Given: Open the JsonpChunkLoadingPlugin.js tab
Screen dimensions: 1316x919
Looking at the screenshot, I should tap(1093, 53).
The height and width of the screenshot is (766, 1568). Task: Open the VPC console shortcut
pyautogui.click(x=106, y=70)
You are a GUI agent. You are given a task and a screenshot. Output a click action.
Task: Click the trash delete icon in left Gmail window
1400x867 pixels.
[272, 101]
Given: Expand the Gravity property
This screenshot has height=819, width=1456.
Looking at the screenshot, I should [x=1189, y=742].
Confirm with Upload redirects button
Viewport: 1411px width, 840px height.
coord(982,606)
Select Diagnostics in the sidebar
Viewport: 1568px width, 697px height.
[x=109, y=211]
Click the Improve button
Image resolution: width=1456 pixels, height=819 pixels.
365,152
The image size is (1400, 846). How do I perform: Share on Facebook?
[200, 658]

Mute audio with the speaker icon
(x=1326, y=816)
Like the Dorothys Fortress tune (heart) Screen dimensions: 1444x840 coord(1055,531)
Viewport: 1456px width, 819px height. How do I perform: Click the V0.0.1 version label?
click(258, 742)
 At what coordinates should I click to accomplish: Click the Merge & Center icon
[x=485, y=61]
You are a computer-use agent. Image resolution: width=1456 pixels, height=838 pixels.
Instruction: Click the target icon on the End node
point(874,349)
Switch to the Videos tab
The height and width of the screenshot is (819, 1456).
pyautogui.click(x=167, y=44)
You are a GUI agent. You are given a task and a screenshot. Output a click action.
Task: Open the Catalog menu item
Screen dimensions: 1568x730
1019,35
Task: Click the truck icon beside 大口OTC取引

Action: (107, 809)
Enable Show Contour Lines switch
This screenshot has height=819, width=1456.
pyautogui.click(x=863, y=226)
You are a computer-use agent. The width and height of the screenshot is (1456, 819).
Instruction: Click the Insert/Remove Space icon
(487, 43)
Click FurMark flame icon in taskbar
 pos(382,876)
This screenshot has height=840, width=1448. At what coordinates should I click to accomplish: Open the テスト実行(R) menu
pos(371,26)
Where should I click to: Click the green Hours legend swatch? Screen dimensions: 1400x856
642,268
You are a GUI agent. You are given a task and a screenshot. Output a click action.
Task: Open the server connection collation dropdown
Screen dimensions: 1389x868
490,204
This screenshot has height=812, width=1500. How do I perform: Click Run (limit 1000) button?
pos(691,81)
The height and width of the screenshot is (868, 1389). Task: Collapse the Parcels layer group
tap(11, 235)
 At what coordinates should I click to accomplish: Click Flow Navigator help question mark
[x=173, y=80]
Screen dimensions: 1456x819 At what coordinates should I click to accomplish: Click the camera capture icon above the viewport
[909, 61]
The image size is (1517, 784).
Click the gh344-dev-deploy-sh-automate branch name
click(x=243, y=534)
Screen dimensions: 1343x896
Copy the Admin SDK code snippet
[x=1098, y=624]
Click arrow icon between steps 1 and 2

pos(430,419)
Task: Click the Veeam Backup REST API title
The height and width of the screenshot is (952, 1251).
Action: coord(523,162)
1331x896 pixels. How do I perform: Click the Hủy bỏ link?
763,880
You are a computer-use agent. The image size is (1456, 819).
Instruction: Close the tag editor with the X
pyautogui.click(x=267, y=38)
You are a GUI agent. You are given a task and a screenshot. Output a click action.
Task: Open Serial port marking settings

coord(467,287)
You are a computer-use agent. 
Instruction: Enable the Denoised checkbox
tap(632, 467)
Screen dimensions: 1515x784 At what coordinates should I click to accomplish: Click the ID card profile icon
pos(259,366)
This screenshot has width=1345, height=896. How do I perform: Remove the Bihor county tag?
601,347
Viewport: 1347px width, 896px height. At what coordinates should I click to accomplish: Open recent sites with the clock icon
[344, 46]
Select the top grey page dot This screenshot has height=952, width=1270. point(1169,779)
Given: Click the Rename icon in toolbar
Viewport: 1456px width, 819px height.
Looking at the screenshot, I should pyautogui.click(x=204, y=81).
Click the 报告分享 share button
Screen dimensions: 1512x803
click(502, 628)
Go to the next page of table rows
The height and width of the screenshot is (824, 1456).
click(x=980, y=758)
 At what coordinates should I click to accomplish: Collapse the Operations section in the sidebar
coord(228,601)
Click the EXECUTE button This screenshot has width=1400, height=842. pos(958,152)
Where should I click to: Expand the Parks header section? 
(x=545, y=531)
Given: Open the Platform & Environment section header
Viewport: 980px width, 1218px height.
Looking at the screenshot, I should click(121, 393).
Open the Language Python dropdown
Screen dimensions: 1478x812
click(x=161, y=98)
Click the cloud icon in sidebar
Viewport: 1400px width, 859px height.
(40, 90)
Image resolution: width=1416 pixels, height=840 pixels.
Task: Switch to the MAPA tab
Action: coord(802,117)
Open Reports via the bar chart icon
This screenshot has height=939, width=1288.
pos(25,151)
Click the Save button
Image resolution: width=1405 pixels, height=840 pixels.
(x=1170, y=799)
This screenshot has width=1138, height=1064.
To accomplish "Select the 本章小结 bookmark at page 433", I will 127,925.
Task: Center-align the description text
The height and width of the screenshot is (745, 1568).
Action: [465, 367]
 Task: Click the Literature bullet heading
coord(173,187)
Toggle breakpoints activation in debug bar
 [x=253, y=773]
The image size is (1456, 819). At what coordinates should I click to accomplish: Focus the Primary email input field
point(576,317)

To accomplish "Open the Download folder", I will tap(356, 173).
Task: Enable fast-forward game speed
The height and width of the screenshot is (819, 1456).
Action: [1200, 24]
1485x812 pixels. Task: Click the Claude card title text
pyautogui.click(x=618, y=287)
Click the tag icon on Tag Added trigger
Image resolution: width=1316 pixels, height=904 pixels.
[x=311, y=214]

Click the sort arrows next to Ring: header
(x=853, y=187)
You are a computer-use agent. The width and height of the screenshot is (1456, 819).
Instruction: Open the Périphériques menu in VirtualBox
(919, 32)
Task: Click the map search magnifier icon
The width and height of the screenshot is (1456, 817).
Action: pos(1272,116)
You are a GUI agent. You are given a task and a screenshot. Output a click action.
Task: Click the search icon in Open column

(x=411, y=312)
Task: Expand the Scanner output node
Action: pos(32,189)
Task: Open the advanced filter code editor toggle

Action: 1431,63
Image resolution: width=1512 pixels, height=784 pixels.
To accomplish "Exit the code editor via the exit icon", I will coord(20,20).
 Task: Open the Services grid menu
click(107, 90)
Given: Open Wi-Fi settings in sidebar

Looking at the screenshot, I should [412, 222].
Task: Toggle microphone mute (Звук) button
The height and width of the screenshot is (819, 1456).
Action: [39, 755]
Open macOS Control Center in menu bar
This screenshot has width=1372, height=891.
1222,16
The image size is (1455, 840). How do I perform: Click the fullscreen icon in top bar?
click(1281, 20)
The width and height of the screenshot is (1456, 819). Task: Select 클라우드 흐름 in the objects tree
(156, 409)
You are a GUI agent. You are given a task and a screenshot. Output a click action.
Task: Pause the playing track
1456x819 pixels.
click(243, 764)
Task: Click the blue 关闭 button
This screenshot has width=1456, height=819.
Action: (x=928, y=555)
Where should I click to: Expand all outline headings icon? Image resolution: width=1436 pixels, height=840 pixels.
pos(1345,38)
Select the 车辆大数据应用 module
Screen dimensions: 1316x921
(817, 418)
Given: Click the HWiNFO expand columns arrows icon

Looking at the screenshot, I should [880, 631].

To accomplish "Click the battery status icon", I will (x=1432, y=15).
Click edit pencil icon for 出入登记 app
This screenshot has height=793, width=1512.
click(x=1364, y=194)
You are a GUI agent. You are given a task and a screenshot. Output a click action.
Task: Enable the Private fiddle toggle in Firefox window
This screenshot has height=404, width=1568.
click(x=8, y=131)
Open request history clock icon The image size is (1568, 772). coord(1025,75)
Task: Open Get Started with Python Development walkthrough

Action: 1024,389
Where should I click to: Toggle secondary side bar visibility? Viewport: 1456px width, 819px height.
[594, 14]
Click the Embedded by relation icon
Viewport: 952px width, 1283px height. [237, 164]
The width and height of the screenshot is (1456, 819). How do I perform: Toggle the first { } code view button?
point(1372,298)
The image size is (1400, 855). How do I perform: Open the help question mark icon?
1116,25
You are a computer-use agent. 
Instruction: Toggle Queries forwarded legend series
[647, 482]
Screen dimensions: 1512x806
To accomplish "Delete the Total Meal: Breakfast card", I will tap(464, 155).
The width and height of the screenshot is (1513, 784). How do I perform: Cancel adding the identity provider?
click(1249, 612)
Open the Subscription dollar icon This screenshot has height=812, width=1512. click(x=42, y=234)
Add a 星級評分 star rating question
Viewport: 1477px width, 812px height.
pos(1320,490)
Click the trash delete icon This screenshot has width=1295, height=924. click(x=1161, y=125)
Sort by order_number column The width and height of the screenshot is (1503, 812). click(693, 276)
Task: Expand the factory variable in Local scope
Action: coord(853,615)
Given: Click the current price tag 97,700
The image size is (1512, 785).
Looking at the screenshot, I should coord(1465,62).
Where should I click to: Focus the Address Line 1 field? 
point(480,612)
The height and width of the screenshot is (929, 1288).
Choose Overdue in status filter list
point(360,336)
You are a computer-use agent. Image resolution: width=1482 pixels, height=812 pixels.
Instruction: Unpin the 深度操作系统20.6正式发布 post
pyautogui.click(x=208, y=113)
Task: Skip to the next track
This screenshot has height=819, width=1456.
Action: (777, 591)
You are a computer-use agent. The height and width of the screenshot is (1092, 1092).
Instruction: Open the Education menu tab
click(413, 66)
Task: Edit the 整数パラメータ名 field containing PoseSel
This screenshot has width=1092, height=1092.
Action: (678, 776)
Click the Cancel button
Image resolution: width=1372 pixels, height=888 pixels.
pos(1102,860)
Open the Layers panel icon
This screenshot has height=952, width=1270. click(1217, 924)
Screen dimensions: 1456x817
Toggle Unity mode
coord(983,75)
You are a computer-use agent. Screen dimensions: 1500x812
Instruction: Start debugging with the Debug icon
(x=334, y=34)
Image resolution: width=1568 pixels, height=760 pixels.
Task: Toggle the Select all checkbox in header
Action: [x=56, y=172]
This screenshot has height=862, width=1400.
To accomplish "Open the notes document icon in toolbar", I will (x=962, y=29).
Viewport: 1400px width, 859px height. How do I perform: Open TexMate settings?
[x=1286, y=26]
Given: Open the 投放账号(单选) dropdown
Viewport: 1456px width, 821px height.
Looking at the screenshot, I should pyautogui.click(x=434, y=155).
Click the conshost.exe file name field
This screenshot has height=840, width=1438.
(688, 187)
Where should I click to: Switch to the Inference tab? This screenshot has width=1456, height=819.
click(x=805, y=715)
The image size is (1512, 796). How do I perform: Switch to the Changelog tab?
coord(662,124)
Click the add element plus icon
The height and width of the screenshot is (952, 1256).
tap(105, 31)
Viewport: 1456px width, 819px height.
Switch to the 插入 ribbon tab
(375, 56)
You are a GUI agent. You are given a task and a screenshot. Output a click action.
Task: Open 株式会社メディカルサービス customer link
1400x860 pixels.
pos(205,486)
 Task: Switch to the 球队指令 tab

_Exercise aim_
Return all lines of the material above in which the word "toolbar" occurs.

_Answer section_
Given: Click the Rename icon in toolbar
To accomplish "Open the notes document icon in toolbar", I will (x=962, y=29).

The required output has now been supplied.